Brano estratto:
•••

Andrea Laszlo De Simone torna con un nuovo album (ma non sul palco): «Giuro, non sono un artista» – L’intervista


Quando un’opera vibra di un consistente spessore artistico non c’è nulla da chiedere, nulla da specificare, nulla da indagare. L’unica cosa che si può provare a fare è ammortizzare il peso di quell’opera sulla nostra vita, sul nostro pensiero, riconoscere la linea che demarca il prima e il dopo l’incrocio con quella “cosa”, così potente da cambiare la prospettiva. Questo è ciò che capita quando si ascolta Andrea Laszlo De Simone, che ieri ha regalato al mondo Una lunghissima ombra, il suo nuovo album.
Una perla che in effetti ha molto a che vedere con una determinata prospettiva, sulla vita prima di tutto, per quel che riguarda le nostre sensazioni, la poetica che l’essere umano, qualsiasi essere umano, cela nel proprio intimo. Ma anche sullo stesso mestiere dell’artista, vissuto dal cantautore 39enne torinese in totale controtendenza, non solo musicale, rispetto a ciò a cui siamo abituati.
Tant’è che, duole dirlo, ma le canzoni di Una lunghissima ombra, come spiega nell’intervista, non saranno suonate in un tour, Andrea Laszlo De Simone conferma la scelta, avvenuta nel 2021, di non esibirsi mai più, di non abbandonare mai quell’approccio totalmente artigianale alla musica, che pare soddisfarlo ben oltre le luci stroboscopiche dello showbiz.
Una Lunghissima Ombra è un disco che vive di sensazioni, difficile chiedere chiarimenti all’autore…
«La speranza è sempre che non ci sia niente da aggiungere, quel che ne deve venire fuori è la libertà di analisi da parte del soggetto ricevente. Io fondamentalmente che cosa posso aggiungere su quest’album? Posso aggiungere che ho usato me stesso come cavia per esplorare una bolla dell’animo umano che normalmente non si condivide perché è molto privata. Posso aggiungere che non è un album autobiografico ma che più che altro ero io il materiale umano che avevo a disposizione per indagare un luogo che non mi sarei permesso di indagare in nessun altro. Spero però che ognuno poi ci ritrovi il proprio luogo e non il mio, ascoltando questo album».

•••

Raccolta dati:
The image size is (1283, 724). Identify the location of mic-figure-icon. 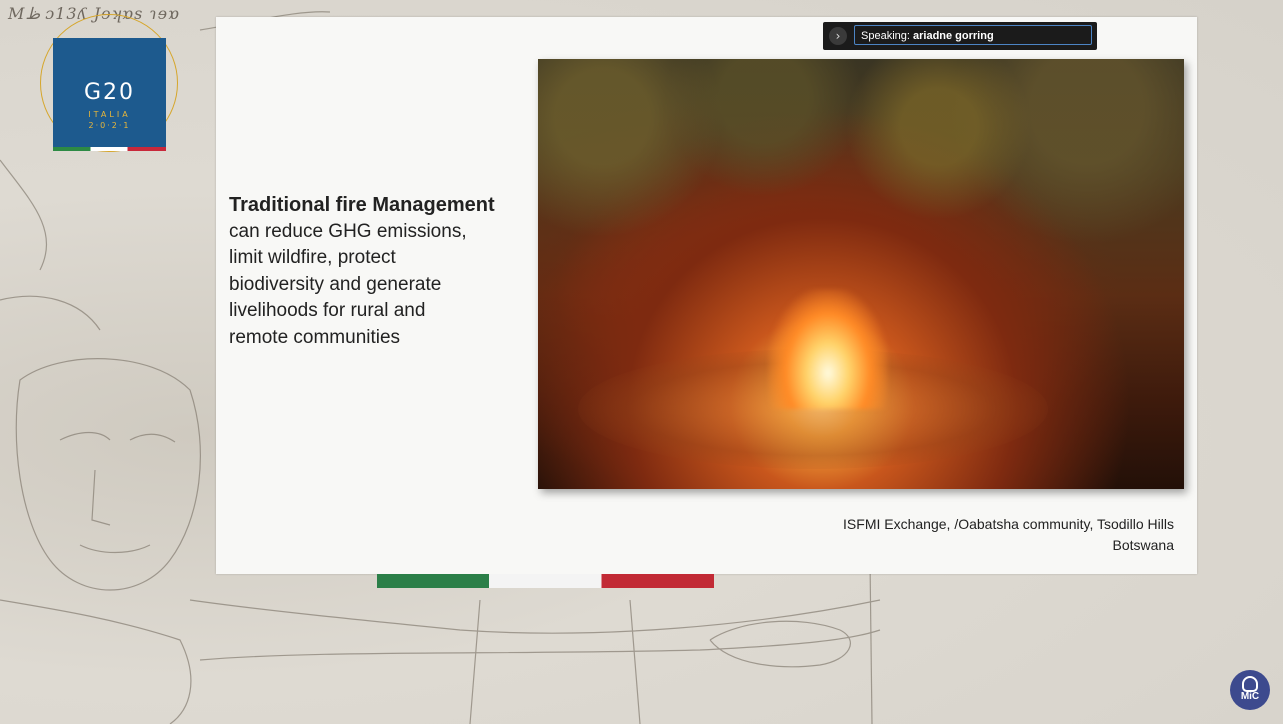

•••

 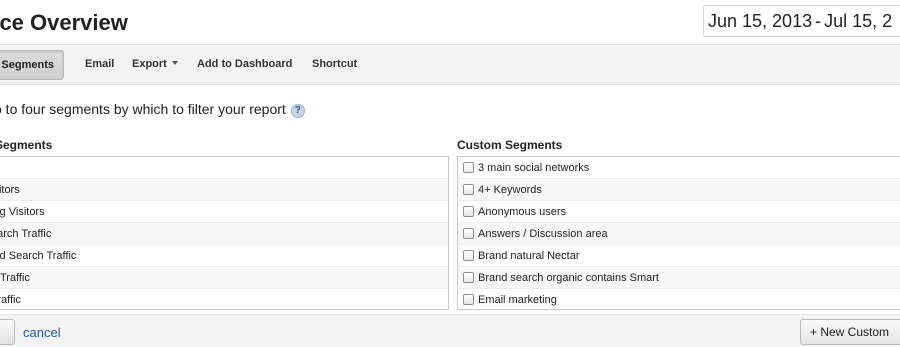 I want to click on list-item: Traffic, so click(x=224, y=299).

•••

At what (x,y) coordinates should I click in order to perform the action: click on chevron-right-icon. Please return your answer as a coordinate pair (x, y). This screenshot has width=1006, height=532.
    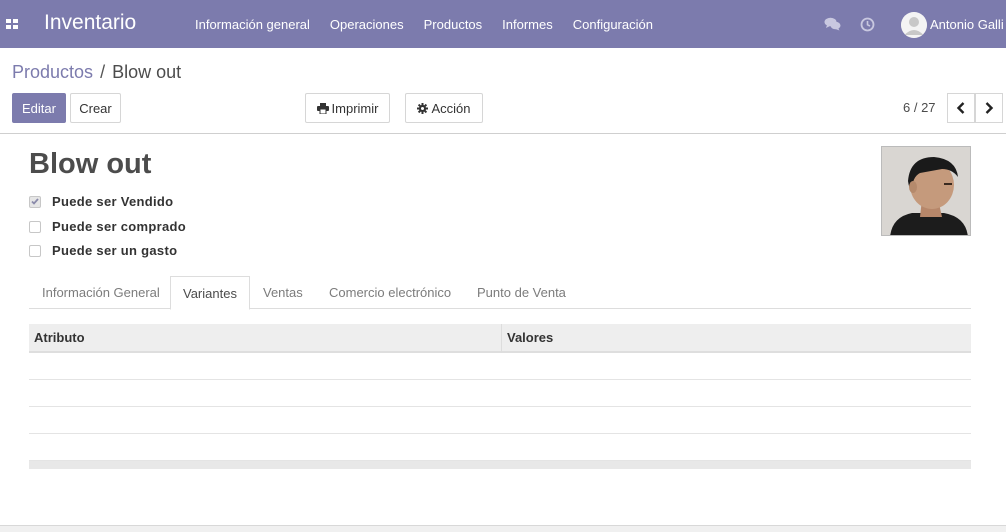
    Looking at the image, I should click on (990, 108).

•••

Cosa fare:
- 1) Ricopia parola per parola la parte dell'intervista ad Andrea Laszlo De Simone che comincia con "Andrea Laszlo De Simone torna" e termina con "suo nuovo album.".
- 2) Prosegui l'intervista ad Andrea Laszlo De Simone, ripartendo subito dopo l'ultima frase riportata.

Risposte:
- 1)
Andrea Laszlo De Simone torna con un nuovo album (ma non sul palco): «Giuro, non sono un artista» – L’intervista


Quando un’opera vibra di un consistente spessore artistico non c’è nulla da chiedere, nulla da specificare, nulla da indagare. L’unica cosa che si può provare a fare è ammortizzare il peso di quell’opera sulla nostra vita, sul nostro pensiero, riconoscere la linea che demarca il prima e il dopo l’incrocio con quella “cosa”, così potente da cambiare la prospettiva. Questo è ciò che capita quando si ascolta Andrea Laszlo De Simone, che ieri ha regalato al mondo Una lunghissima ombra, il suo nuovo album.

- 2)
Tu parli di luogo ma essenzialmente si tratta di un punto di vista…
«Non ti sbagli, lo chiamo luogo semplicemente per definire lo spazio intimo in cui sviluppiamo i punti di vista, in cui veniamo attraversati dai pensieri inclusivi, dai pensieri poco formalizzati anche con noi stessi, che però poi sono costituenti delle nostre opinioni, del nostro rapporto con la realtà, che sono sia custodi delle nostre ombre che generatori di ombre che andiamo a proiettare sulla realtà stessa.
Non è un punto di vista che si schiera a favore del dubbio, un punto di vista che cerca di lasciare spazio alle contraddizioni dell’essere umano, alle differenze dell’essere umano. E per farlo, sì, ho approfittato di una metafora piuttosto semplice in realtà, ho cercato di avere i tre elementi che poi formano l’ombra: un punto di luce che è rappresentato dal film, un oggetto che è rappresentato dai testi e poi le ombre che sono rappresentate dalla musica. Non ci sono un milione di parole, che è una mia tendenza già piuttosto frequente, cerco di fare in modo di dire tutto con la musica se sono in grado».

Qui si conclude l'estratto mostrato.